Read a specific variable from a list of files Files can be either gridded or ungridded but not a mix of both. First tries to read data as gridded, if that fails, tries as ungridded.

Parameters:

filenames (string or list) – The filenames of the files to read. This can be either a single filename as a string, a comma separated list, or a list of string filenames. Filenames can include directories which will be expanded to include all files in that directory, or wildcards such as * or ?.
variable (str) – The variable to read from the files
product (str) – The name of the data reading plugin to use to read the data (e.g. Cloud_CCI).

Returns:

The specified data as either a GriddedData or UngriddedData object.

The read_data_list() function is very similar to read_data() except that it allows the user to specify more than one variable name. This function returns a list of data objects, either all of which will be gridded, or all ungridded, but not a mix. For ungridded data lists it is assumed that all objects share the same coordinates.

cis.read_data_list(filenames, variables, product=None, aliases=None)¶

Read multiple data objects from a list of files. Files can be either gridded or ungridded but not a mix of both.

Parameters:

filenames (string or list) – The filenames of the files to read. This can be either a single filename as a string, a comma separated list, or a list of string filenames. Filenames can include directories which will be expanded to include all files in that directory, or wildcards such as * or ?.
variables (string or list) – One or more variables to read from the files
product (str) – The name of the data reading plugin to use to read the data (e.g. Cloud_CCI).
aliases (string or list) – List of aliases to put on each variable’s data object as an alternative means of identifying them.

Returns:

A list of the data read out (either a GriddedDataList or UngriddedDataList depending on the type of data contained in the files)

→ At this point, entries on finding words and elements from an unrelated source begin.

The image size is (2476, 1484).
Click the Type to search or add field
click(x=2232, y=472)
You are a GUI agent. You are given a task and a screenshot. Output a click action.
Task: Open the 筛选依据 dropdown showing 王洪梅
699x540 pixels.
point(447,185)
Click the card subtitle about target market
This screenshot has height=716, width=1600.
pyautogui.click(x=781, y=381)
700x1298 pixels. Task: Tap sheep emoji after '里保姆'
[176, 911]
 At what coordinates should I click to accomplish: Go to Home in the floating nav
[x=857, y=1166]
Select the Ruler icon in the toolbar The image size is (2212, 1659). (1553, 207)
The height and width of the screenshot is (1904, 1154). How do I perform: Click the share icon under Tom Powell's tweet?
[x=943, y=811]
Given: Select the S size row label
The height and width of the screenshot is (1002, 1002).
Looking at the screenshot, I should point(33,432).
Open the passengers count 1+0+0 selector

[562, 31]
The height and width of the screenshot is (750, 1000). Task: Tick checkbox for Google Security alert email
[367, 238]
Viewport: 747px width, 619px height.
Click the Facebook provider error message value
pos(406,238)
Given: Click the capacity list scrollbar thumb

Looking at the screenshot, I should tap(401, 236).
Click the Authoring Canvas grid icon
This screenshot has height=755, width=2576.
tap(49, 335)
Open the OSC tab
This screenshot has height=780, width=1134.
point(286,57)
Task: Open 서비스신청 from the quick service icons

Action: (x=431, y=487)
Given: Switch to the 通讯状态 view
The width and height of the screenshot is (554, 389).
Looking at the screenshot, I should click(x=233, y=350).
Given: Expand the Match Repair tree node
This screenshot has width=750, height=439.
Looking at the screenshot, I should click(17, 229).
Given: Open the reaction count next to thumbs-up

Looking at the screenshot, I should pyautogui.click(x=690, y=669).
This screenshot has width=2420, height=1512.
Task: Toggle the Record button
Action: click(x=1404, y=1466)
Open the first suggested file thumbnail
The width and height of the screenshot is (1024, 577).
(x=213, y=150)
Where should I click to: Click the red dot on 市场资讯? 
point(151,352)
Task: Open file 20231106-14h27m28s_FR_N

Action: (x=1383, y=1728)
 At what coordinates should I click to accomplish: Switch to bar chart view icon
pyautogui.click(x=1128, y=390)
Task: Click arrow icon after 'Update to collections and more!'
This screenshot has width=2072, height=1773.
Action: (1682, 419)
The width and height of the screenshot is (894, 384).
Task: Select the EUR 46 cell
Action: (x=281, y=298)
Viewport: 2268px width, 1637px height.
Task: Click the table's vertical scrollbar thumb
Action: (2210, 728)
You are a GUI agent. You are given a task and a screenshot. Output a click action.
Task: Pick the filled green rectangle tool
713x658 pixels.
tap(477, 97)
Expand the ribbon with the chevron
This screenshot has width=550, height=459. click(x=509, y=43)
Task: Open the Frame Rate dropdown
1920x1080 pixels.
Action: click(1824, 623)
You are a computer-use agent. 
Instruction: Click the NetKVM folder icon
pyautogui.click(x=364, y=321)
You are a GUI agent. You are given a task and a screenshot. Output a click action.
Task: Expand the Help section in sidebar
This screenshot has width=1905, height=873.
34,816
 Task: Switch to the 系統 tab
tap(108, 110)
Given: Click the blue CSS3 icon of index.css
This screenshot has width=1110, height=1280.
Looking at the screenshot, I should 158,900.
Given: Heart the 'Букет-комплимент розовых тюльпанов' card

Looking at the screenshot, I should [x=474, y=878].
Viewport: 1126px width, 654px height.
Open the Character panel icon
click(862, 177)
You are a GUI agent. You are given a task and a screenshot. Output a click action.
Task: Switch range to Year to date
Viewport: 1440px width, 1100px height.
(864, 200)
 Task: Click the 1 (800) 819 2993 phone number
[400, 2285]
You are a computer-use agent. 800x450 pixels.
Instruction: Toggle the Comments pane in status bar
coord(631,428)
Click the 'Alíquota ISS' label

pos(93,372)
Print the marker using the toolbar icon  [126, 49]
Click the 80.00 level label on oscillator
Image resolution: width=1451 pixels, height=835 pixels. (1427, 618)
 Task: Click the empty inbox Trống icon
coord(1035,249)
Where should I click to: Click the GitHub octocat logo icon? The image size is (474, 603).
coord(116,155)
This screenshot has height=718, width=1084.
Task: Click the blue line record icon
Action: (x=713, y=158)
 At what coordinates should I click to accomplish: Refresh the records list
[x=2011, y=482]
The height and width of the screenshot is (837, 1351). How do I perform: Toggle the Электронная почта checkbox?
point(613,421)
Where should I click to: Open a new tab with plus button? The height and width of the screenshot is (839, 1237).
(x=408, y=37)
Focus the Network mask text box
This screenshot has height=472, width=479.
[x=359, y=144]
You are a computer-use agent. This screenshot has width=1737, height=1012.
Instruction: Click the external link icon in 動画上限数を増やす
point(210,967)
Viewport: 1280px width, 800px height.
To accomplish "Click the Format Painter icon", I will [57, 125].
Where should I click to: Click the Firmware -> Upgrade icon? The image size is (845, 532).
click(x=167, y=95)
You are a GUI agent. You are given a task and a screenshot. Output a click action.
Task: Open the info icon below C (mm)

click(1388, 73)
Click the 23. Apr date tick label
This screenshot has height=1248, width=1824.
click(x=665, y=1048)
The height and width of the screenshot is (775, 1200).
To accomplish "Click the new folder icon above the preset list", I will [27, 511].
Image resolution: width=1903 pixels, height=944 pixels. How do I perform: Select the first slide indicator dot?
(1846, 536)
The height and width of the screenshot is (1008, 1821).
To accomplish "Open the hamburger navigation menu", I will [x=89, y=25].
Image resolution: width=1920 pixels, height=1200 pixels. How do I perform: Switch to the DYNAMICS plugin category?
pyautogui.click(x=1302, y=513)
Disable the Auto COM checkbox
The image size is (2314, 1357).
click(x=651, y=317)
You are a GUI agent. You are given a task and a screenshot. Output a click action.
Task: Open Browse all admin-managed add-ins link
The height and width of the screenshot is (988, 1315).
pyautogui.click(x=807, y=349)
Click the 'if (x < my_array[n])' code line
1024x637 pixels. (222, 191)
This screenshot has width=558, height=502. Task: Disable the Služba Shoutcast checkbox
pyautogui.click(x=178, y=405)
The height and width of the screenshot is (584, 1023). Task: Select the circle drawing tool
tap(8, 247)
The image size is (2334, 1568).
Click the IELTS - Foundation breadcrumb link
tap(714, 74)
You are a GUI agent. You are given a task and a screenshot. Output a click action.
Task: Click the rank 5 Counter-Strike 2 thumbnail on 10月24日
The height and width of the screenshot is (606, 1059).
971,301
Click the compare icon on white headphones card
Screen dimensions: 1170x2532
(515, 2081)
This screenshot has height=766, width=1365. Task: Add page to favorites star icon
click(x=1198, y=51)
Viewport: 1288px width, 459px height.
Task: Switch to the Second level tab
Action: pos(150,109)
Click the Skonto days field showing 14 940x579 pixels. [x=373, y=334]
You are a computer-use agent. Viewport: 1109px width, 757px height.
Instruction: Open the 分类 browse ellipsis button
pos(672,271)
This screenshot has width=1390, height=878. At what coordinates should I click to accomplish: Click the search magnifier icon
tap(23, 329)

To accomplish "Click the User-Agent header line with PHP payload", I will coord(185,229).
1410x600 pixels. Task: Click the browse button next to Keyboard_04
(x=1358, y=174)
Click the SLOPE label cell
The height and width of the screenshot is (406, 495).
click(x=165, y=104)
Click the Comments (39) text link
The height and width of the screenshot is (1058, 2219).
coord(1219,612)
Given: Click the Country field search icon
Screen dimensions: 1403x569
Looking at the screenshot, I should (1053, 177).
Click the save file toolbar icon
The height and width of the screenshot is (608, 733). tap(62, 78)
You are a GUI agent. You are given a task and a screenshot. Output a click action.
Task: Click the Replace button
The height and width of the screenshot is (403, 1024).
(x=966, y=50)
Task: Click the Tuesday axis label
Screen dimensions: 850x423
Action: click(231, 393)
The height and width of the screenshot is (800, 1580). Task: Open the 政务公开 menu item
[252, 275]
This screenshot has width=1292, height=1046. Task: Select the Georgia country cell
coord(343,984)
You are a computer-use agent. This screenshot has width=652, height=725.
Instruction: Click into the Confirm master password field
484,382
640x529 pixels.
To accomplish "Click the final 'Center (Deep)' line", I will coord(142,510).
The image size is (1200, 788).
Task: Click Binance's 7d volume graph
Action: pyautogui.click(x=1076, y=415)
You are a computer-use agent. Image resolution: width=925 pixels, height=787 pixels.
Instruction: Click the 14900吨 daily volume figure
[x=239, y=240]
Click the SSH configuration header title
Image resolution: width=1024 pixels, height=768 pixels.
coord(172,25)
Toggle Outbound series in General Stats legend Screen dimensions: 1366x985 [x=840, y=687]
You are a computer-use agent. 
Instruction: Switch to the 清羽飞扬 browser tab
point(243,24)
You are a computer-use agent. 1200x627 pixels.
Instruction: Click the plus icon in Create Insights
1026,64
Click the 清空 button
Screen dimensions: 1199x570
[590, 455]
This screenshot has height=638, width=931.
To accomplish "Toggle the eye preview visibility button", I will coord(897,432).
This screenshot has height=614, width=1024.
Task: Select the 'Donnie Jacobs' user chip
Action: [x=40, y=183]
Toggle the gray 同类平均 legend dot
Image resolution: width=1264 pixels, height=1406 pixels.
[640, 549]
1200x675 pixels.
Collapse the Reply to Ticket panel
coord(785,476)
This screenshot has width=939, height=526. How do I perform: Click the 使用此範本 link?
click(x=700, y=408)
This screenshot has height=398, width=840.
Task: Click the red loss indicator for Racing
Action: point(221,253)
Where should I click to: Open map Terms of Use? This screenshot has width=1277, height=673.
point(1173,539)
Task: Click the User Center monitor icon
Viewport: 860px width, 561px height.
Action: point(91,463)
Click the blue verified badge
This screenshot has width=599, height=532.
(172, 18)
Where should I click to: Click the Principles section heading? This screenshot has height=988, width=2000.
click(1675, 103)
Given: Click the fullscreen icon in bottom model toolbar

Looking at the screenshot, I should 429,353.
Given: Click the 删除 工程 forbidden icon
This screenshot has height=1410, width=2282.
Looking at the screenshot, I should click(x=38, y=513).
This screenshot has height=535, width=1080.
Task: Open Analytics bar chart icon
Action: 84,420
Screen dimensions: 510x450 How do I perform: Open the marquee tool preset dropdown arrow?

The get_variables() function returns a list of variable names from one or more specified files. This can be useful to inspect a set of files before calling the read routines described above.

cis.get_variables(filenames, product=None, type=None)¶

Get a list of variables names from a list of files. Files can be either gridded or ungridded but not a mix of both.

Parameters:

filenames (string or list) – The filenames of the files to read. This can be either a single filename as a string, a comma separated list, or a list of string filenames. Filenames can include directories which will be expanded to include all files in that directory, or wildcards such as * or ?.
product (str) – The name of the data reading plugin to use to read the data (e.g. Cloud_CCI).
type (str) – The type of HDF data to read, i.e. ‘VD’ or ‘SD’

Returns:

A list of the variables

5.1.1. Data Objects¶

Each of the above methods return either GriddedData or UngriddedData objects. These objects are the main data handling objects used within CIS, and their main methods are discussed in the following section. These classes share a common interface, defined by the CommonData class, which is detailed below. For technical reasons some methods which are common to both GriddedData and UngriddedData are not defined in the CommonData interface. The most useful of these methods are probably summary() and save_data().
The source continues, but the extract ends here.